Thursday, April 30, 2020

Rural editor writes: Journalists' search for truth is imperfect, but they protect us from an authoritarian future

Steven Doyle
The editor of a small-town daily newspaper makes an impassioned case for the importance of a free press in a recent editorial. The nation's basic principles "start with the freedom of the press, the right to hold people accountable for their bald-face lies, their little untruths, their obfuscations, their obstructions and their sleights-of-hand, Steven Doyle writes for the Martinsville Bulletin in Virginia.

Journalists are often criticized, though, and that smarts, Doyle acknowledges, though reporters aren't perfect. He uses an interesting analogy: "Journalists are phlebotomists of truth, tapping around with our questions until we find a hidden, plump vein.
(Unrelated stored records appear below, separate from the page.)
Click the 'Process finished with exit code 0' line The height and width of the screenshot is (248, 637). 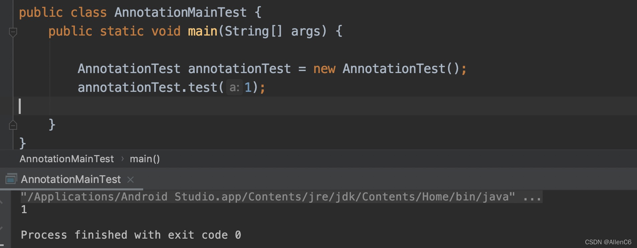[131, 235]
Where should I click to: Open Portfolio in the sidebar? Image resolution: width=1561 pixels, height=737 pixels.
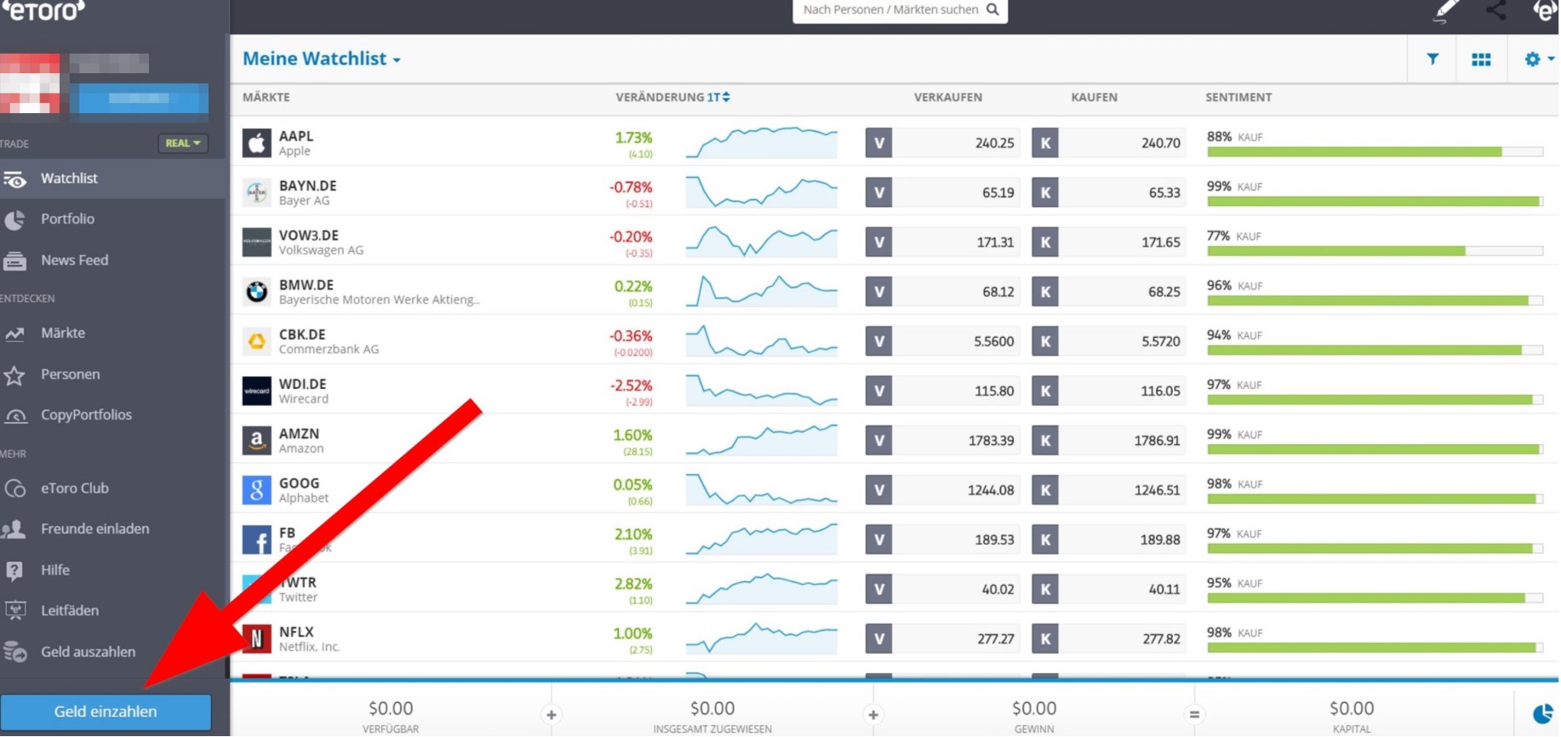[x=67, y=219]
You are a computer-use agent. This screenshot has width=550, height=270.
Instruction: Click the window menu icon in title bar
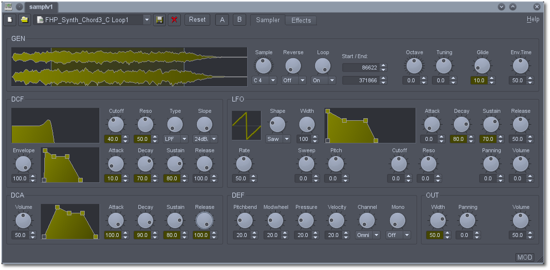coord(8,7)
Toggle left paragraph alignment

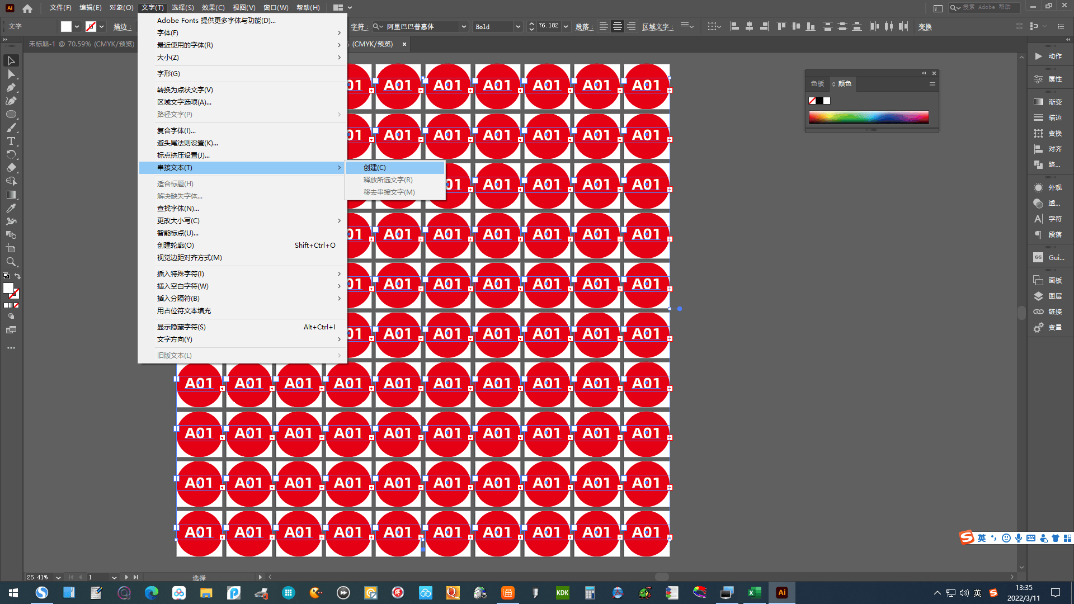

We are humans and make mistakes. Not every 'tap' is with perfect touch and sensitivity," he writes. "But those of us who work for conscientious and non-ideological news organizations tap with unrelenting purpose – all the while facing that fusillade of snide disrespect and ridicule."

Doyle asks readers to beware of biased parties' attempts to slander the news media with cries of "fake news," and asserts—using a vivid image from the Hulu series The Handmaid's Tale—that the absence of a free press is the fastest route to an authoritarian future.